Radiation-induced ferroptosis via liposomal delivery of 7-Dehydrocholesterol.

BACKGROUND: Ferroptosis is an emerging cell death mechanism characterized by uncontrolled lipid peroxidation. However, selectively inducing ferroptosis in cancer cells remains a challenge. METHODS: We explore an approach that enables ferroptosis induction through external radiation. The key component of this technology is 7-dehydrocholesterol (7DHC), a natural biosynthetic precursor of cholesterol. To facilitate delivery, we demonstrate that 7DHC, like cholesterol, can be incorporated into the lipid layer of liposomes. To enhance targeting, we also introduced NTS(mut), a ligand for the neurotensin receptor 1 (NTSR1), which is overexpressed in multiple malignancies, into liposomes. RESULTS: Under radiation, 7DHC reacts with radiation-induced reactive oxygen species (ROS), initiating a radical chain reaction with polyunsaturated fatty acids (PUFAs) in cell membranes. This process results in direct lipid peroxidation and subsequent ferroptotic cell death.

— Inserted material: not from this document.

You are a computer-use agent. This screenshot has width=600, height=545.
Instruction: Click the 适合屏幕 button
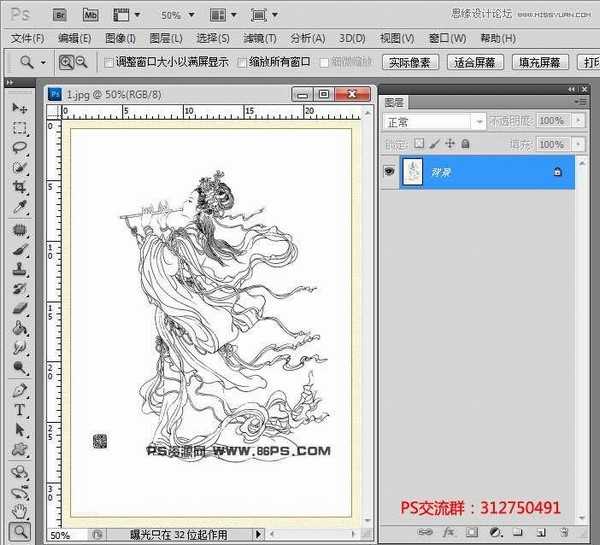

In vivo studies demonstrate that NTS(mut)-conjugated, 7DHC-loaded liposomes (N-7DHC-lipos) effectively accumulate in tumors and significantly enhance the efficacy of radiation therapy. CONCLUSION: While conventional radiosensitizers primarily target DNA and its repair mechanisms, our study introduces a strategy to enhance radiotherapy by specifically activating ferroptosis within the irradiated area, thereby minimizing systemic toxicity. Such a strategy of controlled activation of ferroptosis offers a favorable therapeutic index and potentially opens avenues for clinical application.